Privé de son ouïe, il s’est forgé sa propre méthode d’apprentissage. Il recopiait tout ce qui était inscrit au tableau pour plus tard réviser par lui-même. «J’ai appris à être mon propre Professeur, Je me posais des questions auxquelles j’essayais de répondre par moi-même». En outre, il prêtait attention à la gestuelle de l’enseignant et essayait de lire sur les lèvres. «Parfois, je me suis senti exclu lors des explications en classe mais mon sens de l’observation ainsi que l’attention porté au tableau m’ont permis de suivre et comprendre mes cours», se souvient-il. Il révisait aussi avec des camarades de classe avec qui il communiquait par l’écrit et par le geste. Il pouvait enfin compter sur un précieux soutien familial : «Tous ces efforts auraient été vains sans l’aide de ma famille et surtout de mon père qui m’a beaucoup soutenu et qui m’a appris l’écriture, la lecture et le calcul», explique-t-il. Ce labeur assidu allié à une grande force de caractère a permis de générer des résultats scolaires exceptionnels : En CM2, il est classé 4ème à un essai départemental, en 3ème, il est récompensé aux Olympiades scientifiques et enfin, il décroche un Bac S2. Il réussit avec brio une licence en Mines Géologie à Esebat avant d’entamer une formation en Arts graphiques et numérique à l’UVS. Parallèlement, il mène une fructueuse activité professionnelle : Manager digitale de l’Institut des Algorithmes du Sénégal et Infographiste chez Les Elites Sénégalaises. Il a aussi contribué à la création du Projet Sama Bac, un site d’actualités éducatifs.

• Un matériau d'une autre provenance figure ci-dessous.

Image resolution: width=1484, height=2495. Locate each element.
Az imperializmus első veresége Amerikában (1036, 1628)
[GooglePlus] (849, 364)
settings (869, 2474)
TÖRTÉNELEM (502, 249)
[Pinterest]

L’un des artisans du parcours des Lions au Mondial
Il est à présent le Secrétaire Général de l’Association des Sports des sourds du Sénégal. «Ce sont mes amis sourds qui ont proposé mon nom. A leurs yeux, mon parcours universitaire et mon handicap font de moi la personne la mieux placée pour les aider dans leurs activités administratives et de gestion», explique-t-il. A ce titre, il est responsable du Marketing et de la recherche de sponsors. Il a aussi été chargé de l’obtention de licences sportives, de la communication interne, de la coordination des événements sportifs et de la gestion de la correspondance officielle. Cette coupe du monde dans laquelle le Sénégal s’est illustré en décrochant la 3ème place est venu couronner cet engagement constant : «J’ai vécu le mondial avec une grande intensité. C’était un mélange d’excitation, de fierté et de détermination. Chaque moment sur le terrain était une occasion de montrer notre talent et notre dévouement envers notre pays», déclare-t-il avec fierté. Pour lui, ce fut un moment inoubliable qui, il l’espère, va contribuer à améliorer la condition les malentendants. «La surdité est souvent invisible mais elle nous expose à de nombreuses pressions et humiliations. Pour ma part, j’ai souvent caché ma colère face à ces circonstances», nous confie-t-il. A travers ses projets d’avenir, il souhaite continuer à apporter sa pierre à l’édifice : «Je suis déterminé à contribuer à la formation et au développement des personnes sourdes dans le domaine du numérique». Il ambitionne de créer des opportunités d’apprentissage et d’emplois pour cette communauté en mettant en avant l’importance de l’inclusion et de l’accessibilité dans le numérique. Il espère être accompagné dans la réalisation de ce projet salvateur.